Though at first Jekyll celebrated the duality of his life with satisfaction, the doom of the end is inevitable. When it is clear to him that he can no longer escape the identity of his double, nor keep his acquaintances in the ignorance of his connection to Hyde, he longs for self-destruction, knowing that to destroy Hyde, he must also destroy himself. But the irony of the end is that Jekyll is no longer Jekyll but Hyde when Utterson and Poole break open the door of his cabinet:

“ ‘Utterson,’ said the voice, ‘for God’s sake, have mercy!’
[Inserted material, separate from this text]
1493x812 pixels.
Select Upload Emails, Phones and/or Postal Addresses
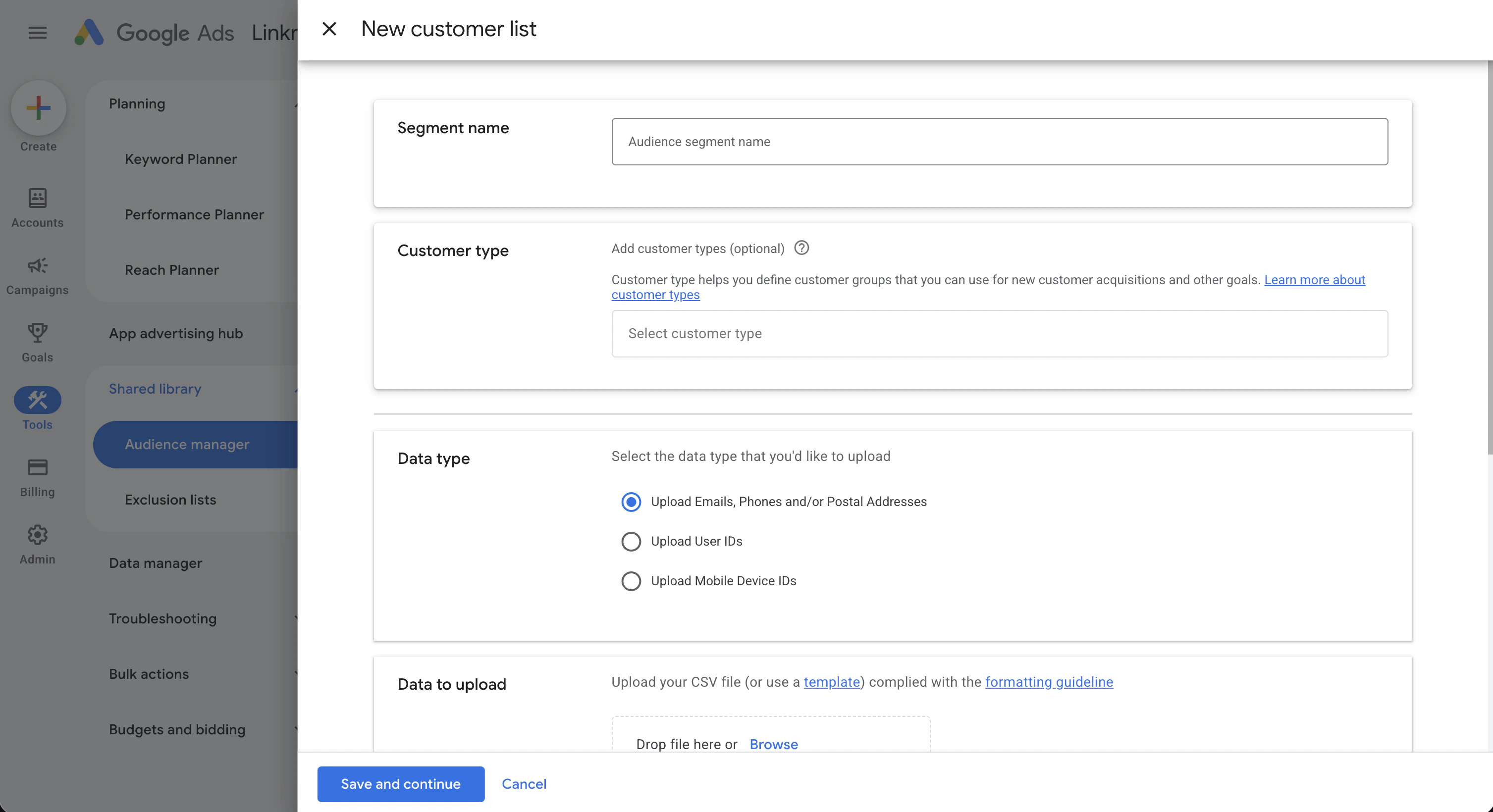point(631,502)
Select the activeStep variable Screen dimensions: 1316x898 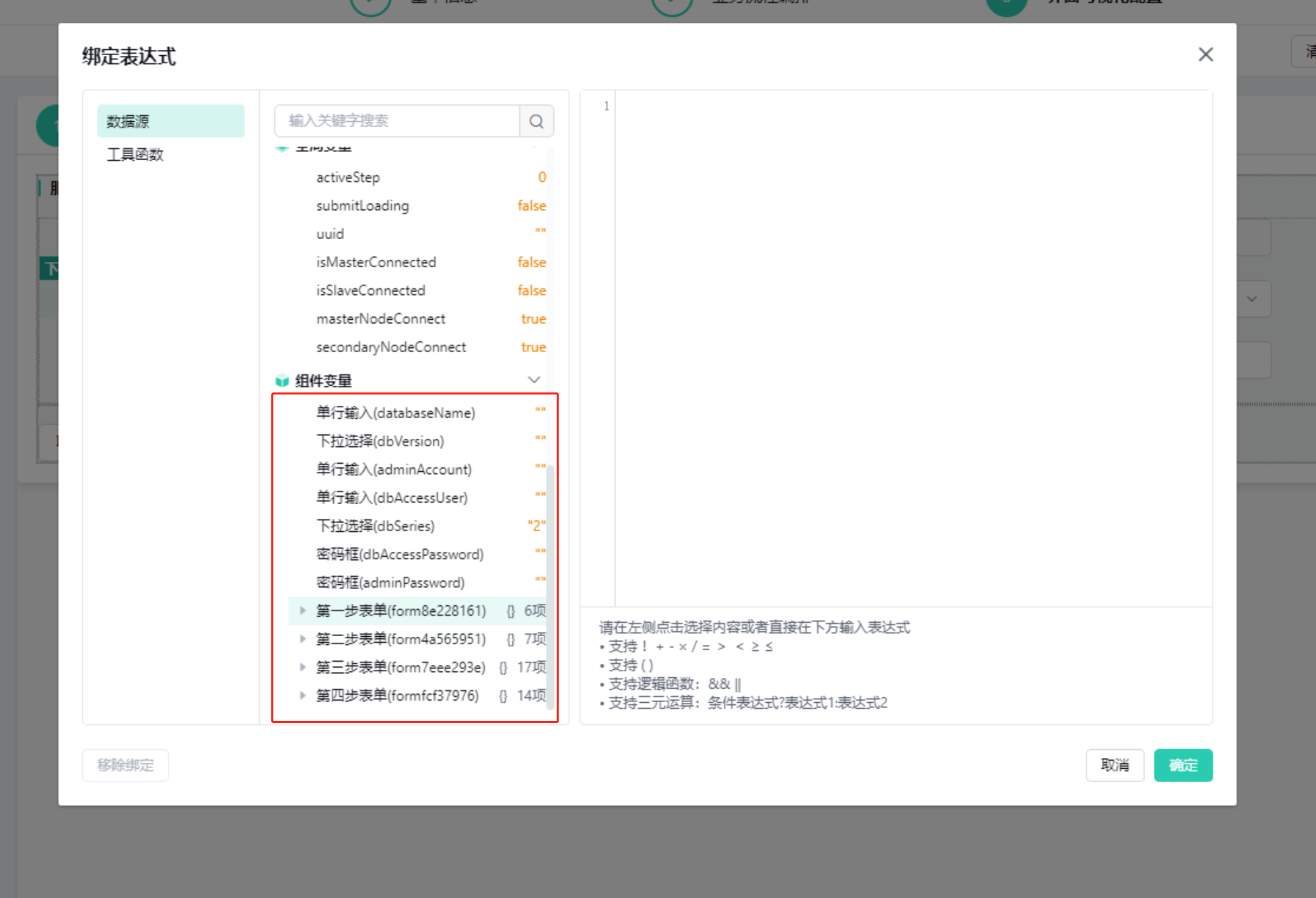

‘Ah, that’s not Jekyll’s voice – it’s Hyde’s!’ cried Utterson. ‘Down with the door, Poole.’” (N. 38).

It is Hyde who makes the choice of self-destruction, as Jekyll wished he would in the last words of his confession, just before writing himself off: “will Hyde die upon the scaffold? Or will he find the courage to release himself at the last moment?”(N. 62).

  1. Figures of the double in JH
  1. Jekyll’s house

One of the most powerful metaphors of doubleness in the novella is the contrast between the rear and the front entrances to Dr Jekyll’s house. The front door wears “ a great air of wealth and comfort”, the hall and dining room are warm and well-furnished (N. 18). This is where Jekyll shows his public face. The rear door is dingy and dilapidated and leads to the gloomy “dissecting rooms” inside of which is Jekyll’s laboratory where he performs his chemical experiments and the separation of his two selves. Hyde is always seen there, never at the front of the house. The two entrances clearly epitomize Jekyll’s dual nature.

  1. Mirror

Jekyll’s “cheval-glass”/ mirror is brought into the room to witness his transformations (N. 50). And Poole, the choric character in the story, remarks in “The Last Night”: “This glass have seen some strange things, sir.” (N. 40). Jekyll seeks out the mirror as a test of his identity; he rushes to it when he feels he has been transformed into Hyde: “Yes, I had gone to bed Henry Jekyll, I had awakened Edward Hyde.” (54). The mirror symbolizes Jekyll’s unstable self-image.

3. Couples

Even before the central connection Jekyll-Hyde is revealed, characters go in pairs: Utterson and Enfield are united by a “bond” (N. 8), Jekyll and Hyde by “bondage” (N. 19). Utterson is also a parallel to Jekyll: a repressed bachelor wearing an air of professional respectability (see Linehan, N. 210). Lanyon and Jekyll are two doctors and were friends once: “I thought you had a bond of common interest” (N. 14). Hyde and Utterson form another pair from the moment Utterson declares: “”If he be Mr. Hyde, I shall be Mr. Seek” (N. 15). According to Linehan: “Stevenson allows such parallels to intensify the atmosphere of slippery surface appearances” (N. 210). Indeed, all those bachelors have contradictions, things to hide. Even Utterson, when looking back, “was humbled to the dust by the many ill things he had done.” (N. 19

Stevenson diagnosed “multiple personality disorder” in his literary “case” study. What he saw as the inevitable state of man, duality or “a polity of multifarious denizens”, was confirmed by Freud’s theory of divided personality in “The Ego and the Id” and his study of “repression”, the cornerstone on which the whole structure of psychoanalysis rests.

In JH, rather than a character’s gradual integration (cf. Faust), we witness his sudden disintegration. Rather than progress, regression. Dr Jekyll is at the outset a respected member of his society, but over the course of the story we watch him become a recluse, a murderer and finally a suicide. By the end of the book, he no longer exists. He has lost his will, surrendered his moral agency, and shaken the “very fortress of identity” (N. 50)

1

[1] James Hogg, The Private Memoirs and Confessions of a Justified Sinner (1824). See Norton, p. 125, note 4 and p. 49, note 6.

[2] F. Dostoevsky, The Double (1846).

[3]A doppelgänger is the ghostly double of a living person.

[4] Oscar Wilde, The Picture of Dorian Gray (1891. Wordsworth Classics, 1992) p. 40.